** WORK INSTRUCTION 1 **
From the passage on Kennedy and Ben-Gurion, output an exact copy of the section that begins at the words "In Final Judgment" and stops after the words "interest of Ben-Gurion.".
** WORK INSTRUCTION 2 **
Go on with the passage on Kennedy and Ben-Gurion from the point where it stops.

** GIVEN PASSAGE **
═══
No honest JFK assassination researcher can claim to be fully versed in the dynamics of conspiracy until he or she has read these volumes, all of which make it very clear that JFK and Israeli Prime Minister David Ben-Gurion were at serious loggerheads, to the point that Ben-Gurion believed that JFK’s policy was a threat to Israel’s very survival--and said so.

Upon JFK’s assassination, American policy toward the Middle East did an amazing 180 degree turn-about--the most immediate result of the American president’s murder.

This is a cold, hard, indisputable fact not subject to debate. The evidence is all too clear.

In Final Judgment I pointed out, citing Hersh, that the Israeli press and the world press "told the world that Ben-Gurion's sudden resignation was a result of his dissatisfaction with domestic political scandals and turmoil that were rocking Israel."

However, Hersh went on to say, quite significantly, that there was "no way for the Israeli public" to know that there was "yet another factor" behind the resignation: specifically, in Hersh's words, Ben-Gurion's "increasingly bitter impasse with Kennedy over a nuclear-armed Israel."

The final showdown with JFK over the nuclear bomb was clearly, the "primary reason" behind Ben-Gurion's resignation.

The drive to build a nuclear bomb was not only a major aim of Israel's defense policy (its very foundation) and also a particular special interest of Ben-Gurion.

The fact is that Seymour Hersh's revelations about JFK and Ben-Gurion have been easily eclipsed by a more recent volume on the same subject—this one written by an Israeli scholar, Avner Cohen.

When Cohen released his 1999 book Israel and the Bomb (New York: Columbia University Press), the book created quite a sensation in Israel to the point that journalist Tom Segev writing in the Israeli newspaper Ha'aretz, declared that "Cohen's book will necessitate the rewriting of Israel's entire history."

In the opening pages of his book, Cohen writes at length about Ben-Gurion's special interest in the construction of an Israeli nuclear bomb and the reasoning behind it.

Cohen has written, in part:

Ben-Gurion was consumed by fears for Israel’s security . . .

In his correspondence with President John F. Kennedy in 1963, he wrote:

  1. "Mr. President, my people have the right to exist, both in Israel and wherever that may live, and this existence is in danger." ...
═══
** DATA BELOW **
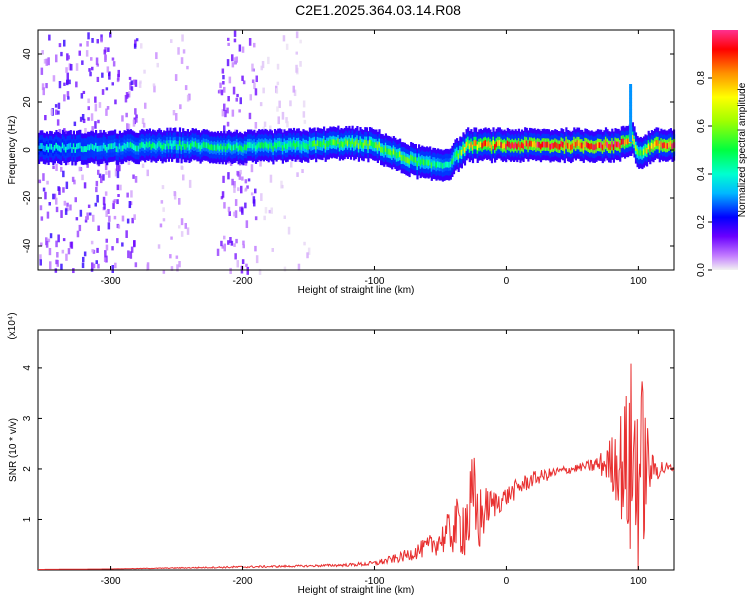 This screenshot has height=605, width=750. Describe the element at coordinates (702, 222) in the screenshot. I see `colorbar-tick-label: 0.2` at that location.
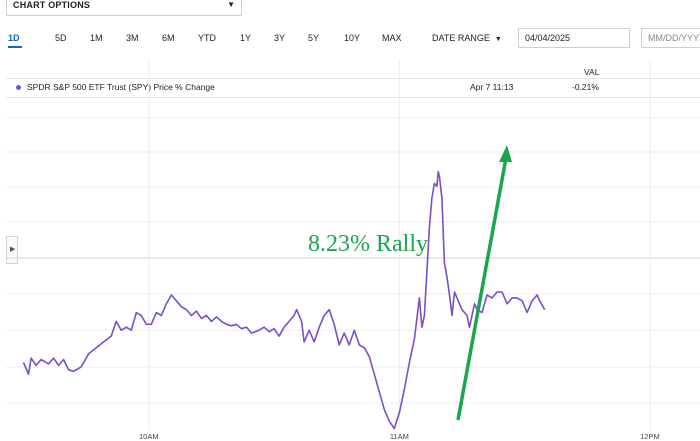 The height and width of the screenshot is (441, 700). Describe the element at coordinates (168, 38) in the screenshot. I see `range-6m: 6M` at that location.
═══
** WRITTEN RESPONSE 1 **
In Final Judgment I pointed out, citing Hersh, that the Israeli press and the world press "told the world that Ben-Gurion's sudden resignation was a result of his dissatisfaction with domestic political scandals and turmoil that were rocking Israel."

However, Hersh went on to say, quite significantly, that there was "no way for the Israeli public" to know that there was "yet another factor" behind the resignation: specifically, in Hersh's words, Ben-Gurion's "increasingly bitter impasse with Kennedy over a nuclear-armed Israel."

The final showdown with JFK over the nuclear bomb was clearly, the "primary reason" behind Ben-Gurion's resignation.

The drive to build a nuclear bomb was not only a major aim of Israel's defense policy (its very foundation) and also a particular special interest of Ben-Gurion.

** WRITTEN RESPONSE 2 **
Israeli military planners have always considered a scenario in which a united Arab military coalition launched a war against Israel with the aim of liberating Palestine and destroying the Jewish state. This was referred to in the early 1950s as mikre hkol, or the "everything scenario."

This kind of planning was unique to Israel, as few nations have military contingency plans aimed at preventing apocalypse.

Ben-Gurion had no qualms about Israel’s need for weapons of mass destruction . . . Ben Gurion saw Arab hostility toward Israel as deep and long-lasting . . . Ben-Gurion’s pessimism . . . influenced Israel’s foreign and defense policy for years. Ben-Gurion’s world view and his decisive governing style shaped his critical role in initiating Israel’s nuclear program.

On 27 June 1963, eleven days after he announced his resignation, Ben-Gurion delivered a farewell address to the employees of the Armaments Development Authority in which . . . he provided the justification for the nuclear project:

  1. "I do not know of any other nation whose neighbors declare that they wish to terminate it, and not only declare, but prepare for it by all means available to them. We must have no illusions that what is declared every day in Cairo, Damascus, Iraq are just words.

  2. This is the thought that guides the Arab leaders . . . I am confident . . . that science is able to provide us with the weapon that will secure the peace, and deter our enemies."

To summarize:

The "nuclear option" was not only at the very core of Ben-Gurion's personal worldview, but the very foundation of Israel's national security policy.

The Israelis were essentially willing, if necessary, to "blow up the world"—including themselves—if they had to do so in order to defeat their Arab foes.

This is what Seymour Hersh notes Israeli nuclear planners considered "the Samson Option"—that, as Samson of the Bible, after being captured by the Philistines, brought down Dagon's Temple in Gaza and killed himself along with his enemies.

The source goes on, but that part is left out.